The easiest version is to have global numbering (as opposed to local). Anyway, I would strongly suggest getting some benchmarks done and showing performance benefits first, because you don't want PEPs to be final when you don't exactly know the details. On Wed, Jan 20, 2016 at 7:02 PM, Yury Selivanov <yselivanov.ml@gmail.com> wrote:
On 2016-01-18 5:43 PM, Victor Stinner wrote:
Is someone opposed to this PEP 509?
The main complain was the change on the public Python API, but the PEP doesn't change the Python API anymore.
I'm not aware of any remaining issue on this PEP.
Victor,
I've been experimenting with the PEP to implement a per-opcode cache in ceval loop (I'll share my progress on that in a few days).

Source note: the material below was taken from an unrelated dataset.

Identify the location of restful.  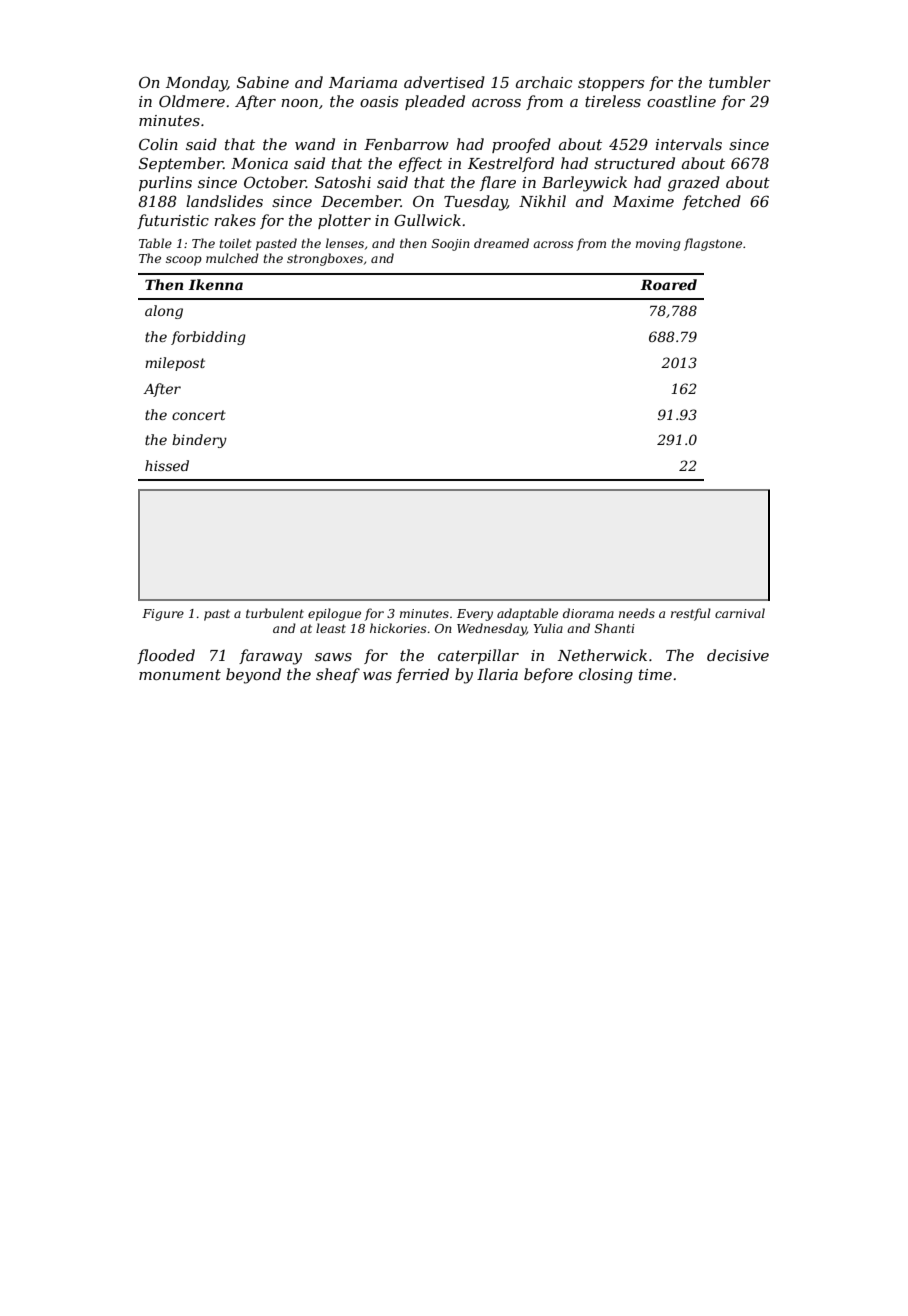
(691, 614).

This allows to significantly speedup LOAD_GLOBAL and LOAD_METHOD opcodes, to the point, where they don't require any dict lookups at all. Some macro-benchmarks (such as chameleon_v2) demonstrate impressive ~10% performance boost.
I rely on your dict->ma_version to implement cache invalidation.
However, besides guarding against version change, I also want to guard against the dict being swapped for another dict, to avoid situations like this:
def foo(): print(bar)
exec(foo.__code__, {'bar': 1}, {}) exec(foo.__code__, {'bar': 2}, {})
What I propose is to add a pointer "ma_extra" (same 64bits), which will be set to NULL for most dict instances (instead of ma_version). "ma_extra" can then point to a struct that has a globally unique dict ID (uint64), and a version tag (unit64). A macro like PyDict_GET_ID and PyDict_GET_VERSION could then efficiently fetch the version/unique ID of the dict for guards.
"ma_extra" would also make it easier for us to extend dicts in the future.